When I first used this drug, I actually partnered with one of my breast cancer colleagues because I was just like this is new and I don’t want to overestimate kind of my experience. And I think it was really important. I learned a lot of kind of unique things that I added in addition to what we typically do with chemotherapy. But really monitoring these patients and I think setting expectations. We use a pretreatment antiemetic agent regimen that really helps kind of mitigate some of the nausea impact from these drugs. They are generally well tolerated, I will say, but you’re right; it’s a slippery slope. You can have shortness of breath that can then escalate to severe ILD, so it’s important to really keep an eye on this.
Dr. Pant:
So, Ritu, ILD is such an important topic, important to our patients, important for clinicians, so how do you manage some of the side effects of ILD?
Dr. Salani:
So there’s kind of 2 ways you can identify ILD. First, it can be asymptomatic with kind of findings on a CT scan. And if you do suspect it, which you should always have a threshold to suspect it, make sure you exclude other etiologies. It’s not wrong to get a high-resolution CT scan, consult with a pulmonologist, and obtain cultures and looking for infection. Many other tests can be done as indicated.

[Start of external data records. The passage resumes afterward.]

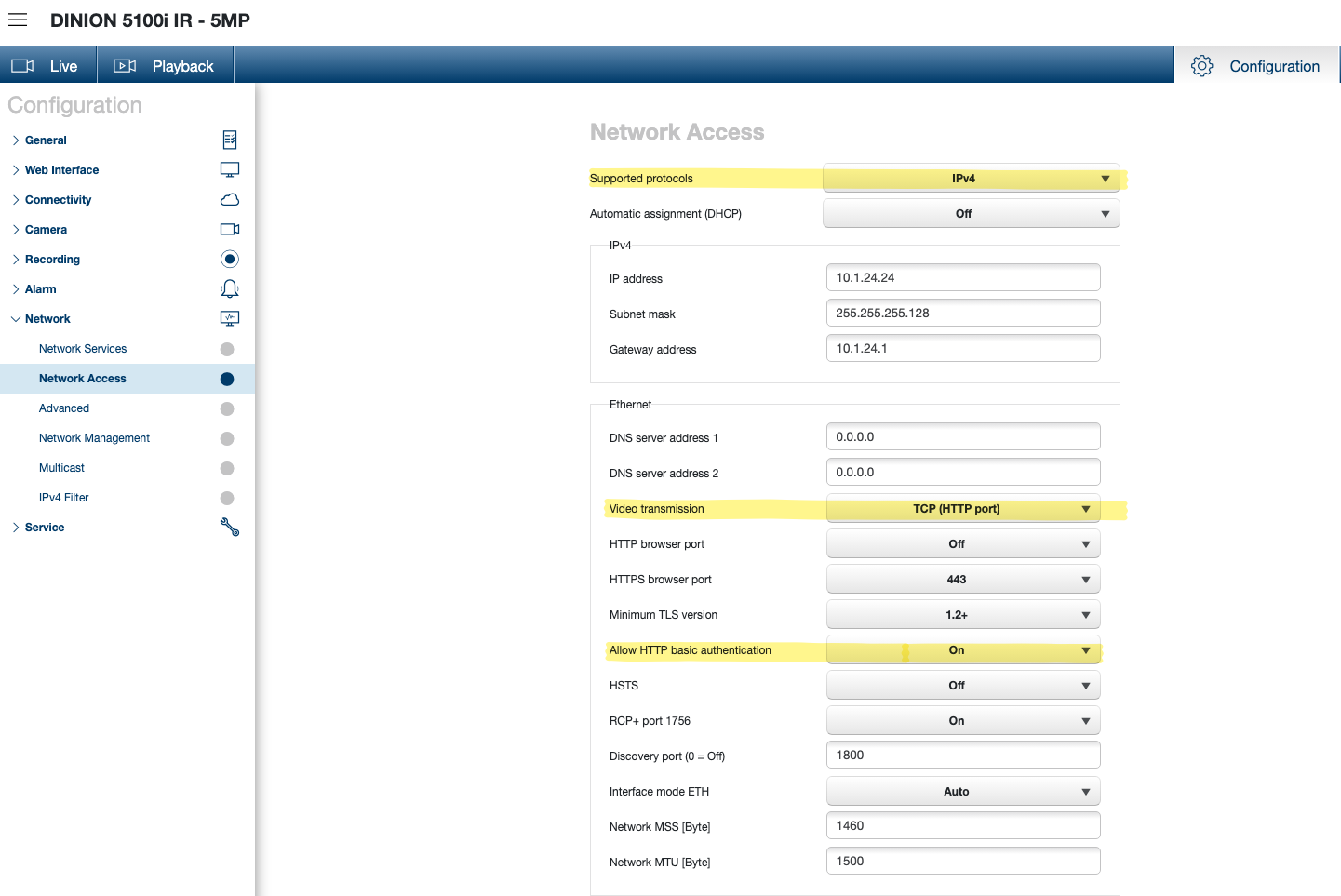Click the Service wrench icon
Image resolution: width=1341 pixels, height=896 pixels.
pos(230,528)
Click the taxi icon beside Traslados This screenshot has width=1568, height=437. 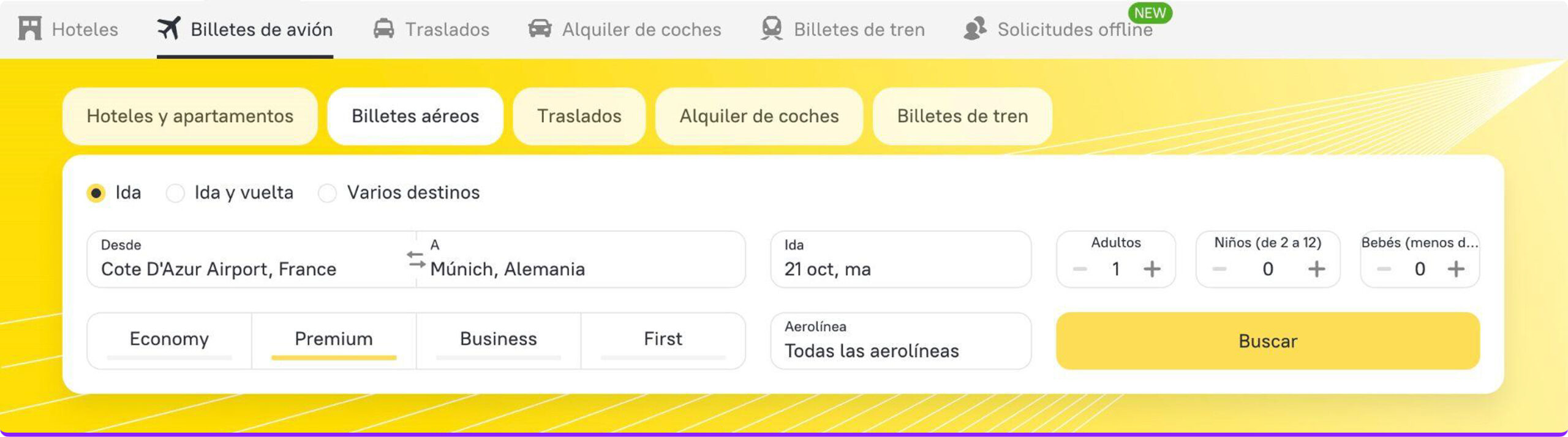pyautogui.click(x=384, y=29)
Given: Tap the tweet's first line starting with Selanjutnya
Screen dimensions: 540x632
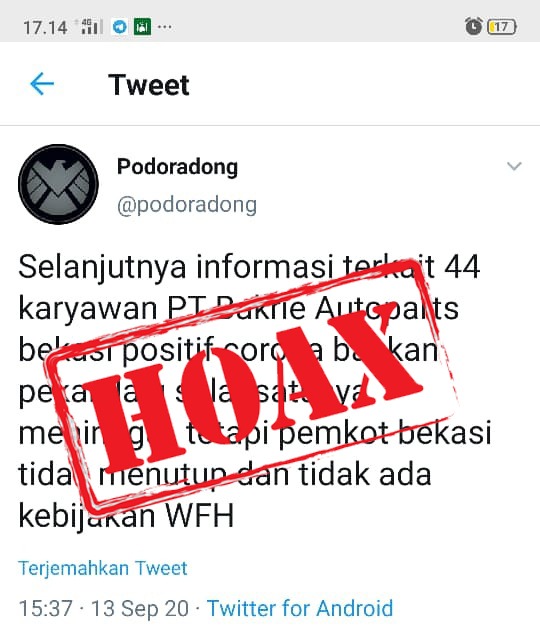Looking at the screenshot, I should (x=249, y=266).
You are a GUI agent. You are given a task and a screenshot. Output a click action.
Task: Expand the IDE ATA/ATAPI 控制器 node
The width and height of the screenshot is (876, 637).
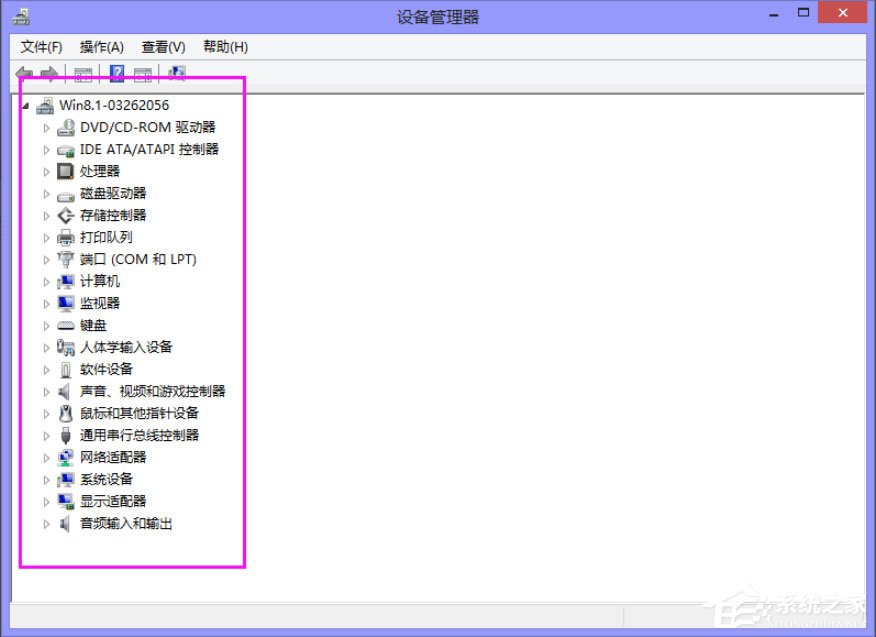point(46,149)
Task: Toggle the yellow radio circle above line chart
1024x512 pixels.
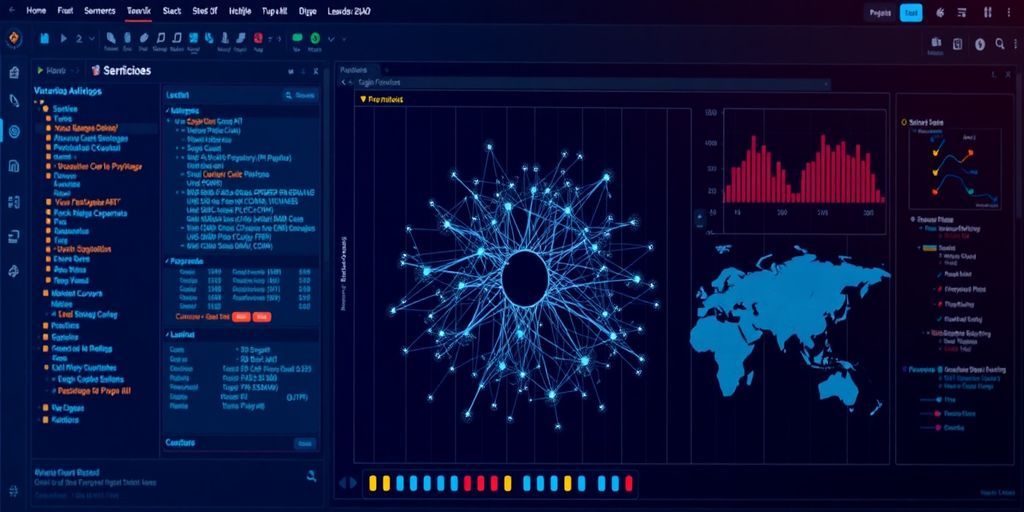Action: pyautogui.click(x=903, y=121)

If the patient’s asymptomatic and it’s a grade 1 ILD, you can actually hold the trastuzumab deruxtecan until the findings have resolved and then resume treatment once it has resolved. If it does take kind of 4 weeks to resolve, then reducing the dose will be critical.
If it’s grade 2 or higher and it’s symptomatic, it’s really important that we discontinue trastuzumab deruxtecan permanently. These are patients that can escalate pretty quickly and have irreversible or even fatal consequences. Starting steroid treatment will also be important, and I often partner with my pulmonologist when we have pulmonary issues.

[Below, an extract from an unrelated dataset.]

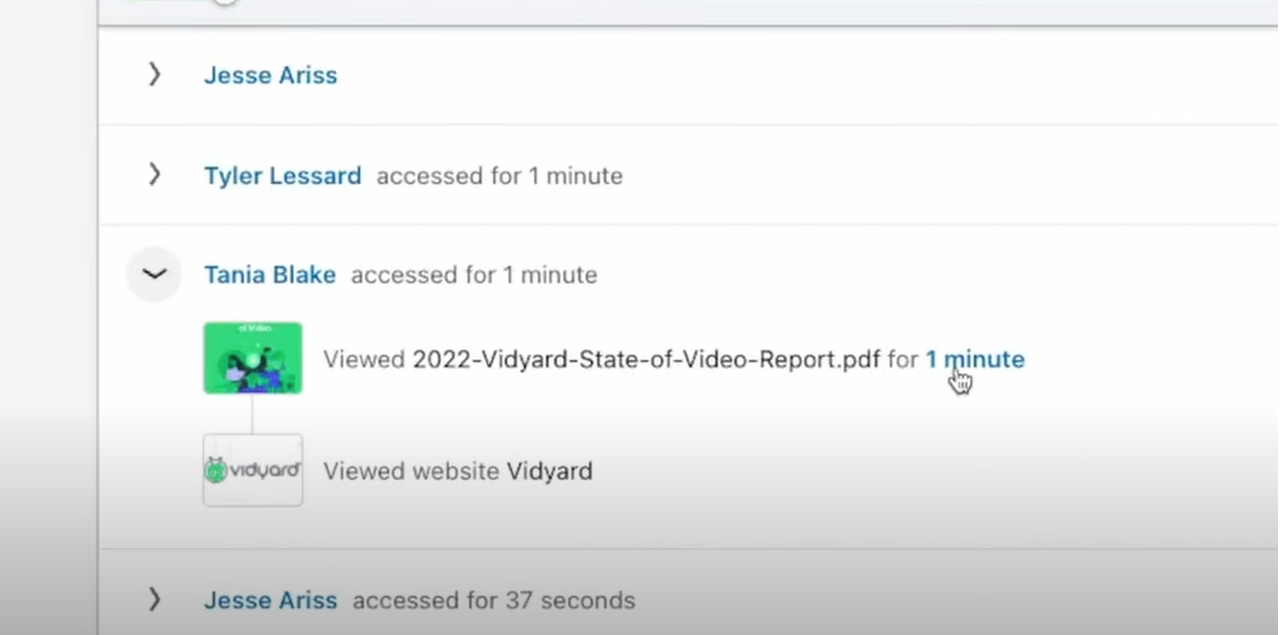Viewport: 1287px width, 635px height.
Task: Open the 1 minute view duration link
Action: coord(974,359)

I just want to also highlight that patients with renal impairment may be at higher risk, so have different thresholds to monitor patients differently.
Dr. Pant:
Ritu, but this is not a new drug to our community oncologists, right?
Dr. Salani:
I think that’s exactly right, and I think it just kind of shows the collaboration in our community where we each help other and learn from each other.
You know, I think this is a really great overview of the treatment-related effects, and I know it’s been a brief but a really thorough discussion. So I hope we gave you something to think about and thank you for tuning in.